# [EXERCISE INSTRUCTIONS]
Everything from the "Click Add Scripts" line to the final line of the listing should be written out exactly. Skip the pictures.

== == ==

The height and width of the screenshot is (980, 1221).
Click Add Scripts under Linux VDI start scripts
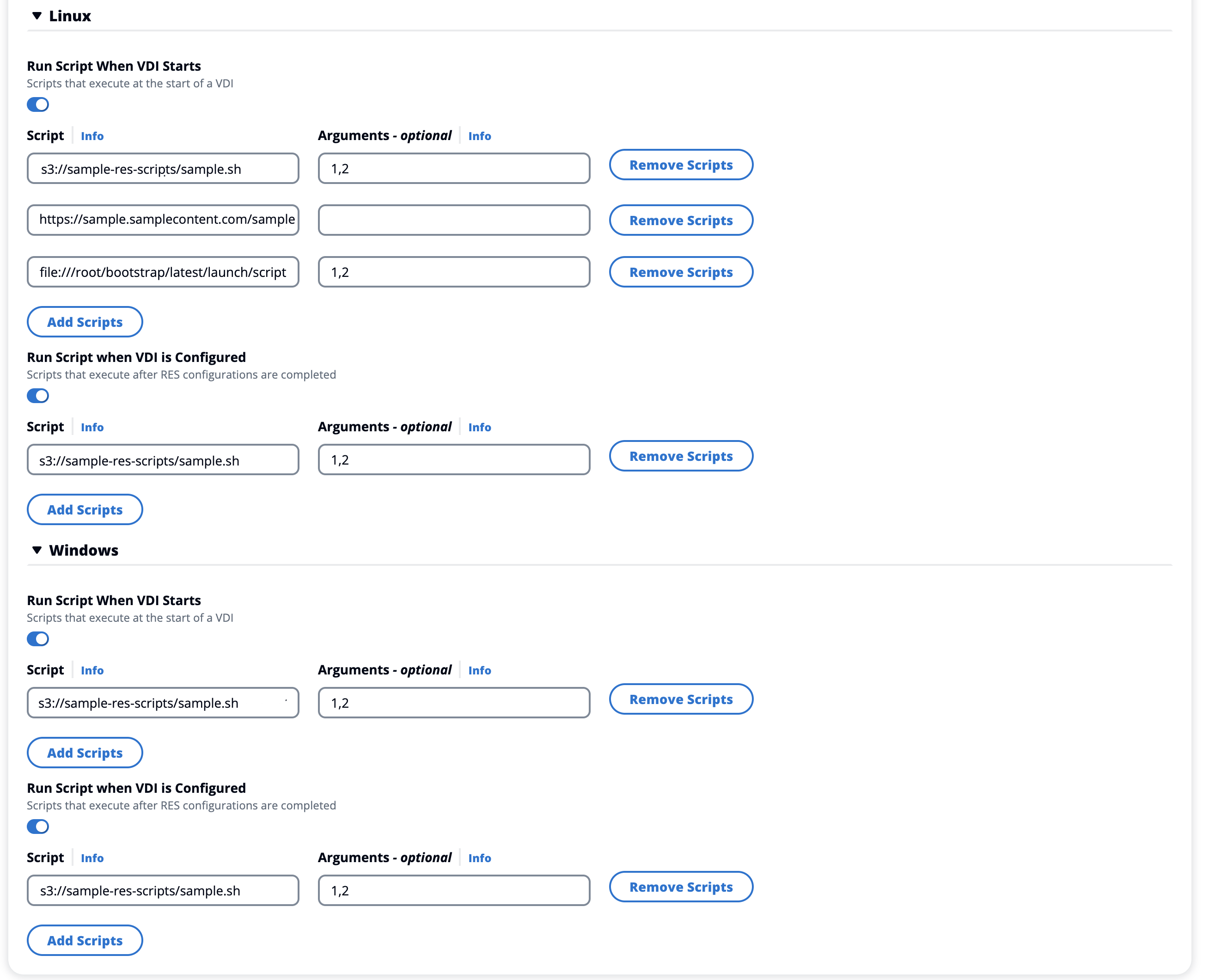click(x=85, y=321)
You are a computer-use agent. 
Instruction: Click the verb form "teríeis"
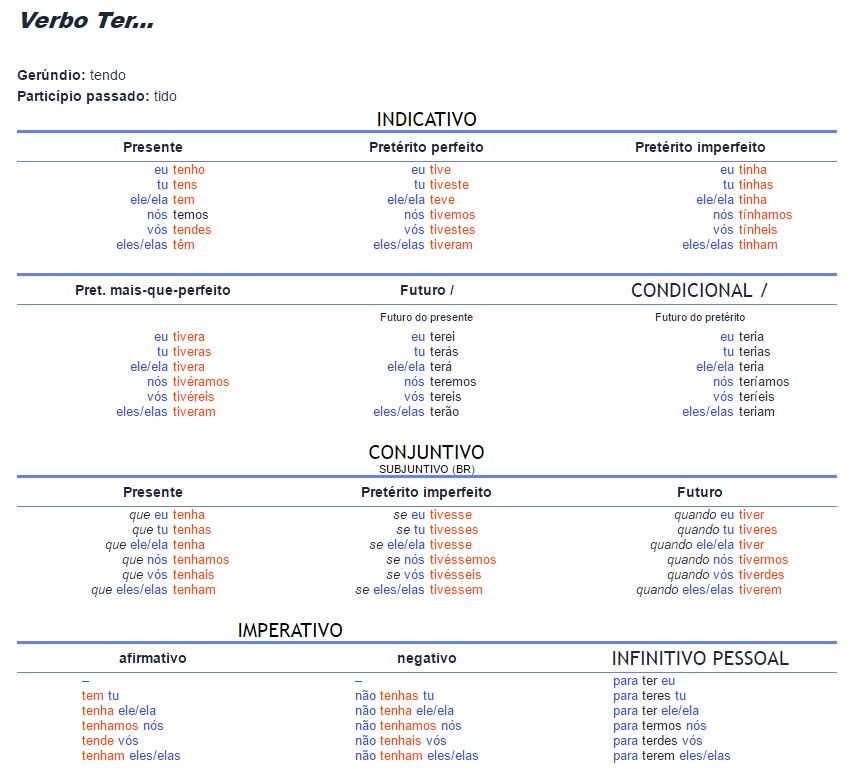[x=756, y=397]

== == ==

# [RESPONSE FOR THIS EXERCISE]
Click Add Scripts under Linux VDI start scripts
click(x=85, y=321)
You are a computer-use agent. 
Instruction: Click the verb form "teríeis"
[x=756, y=397]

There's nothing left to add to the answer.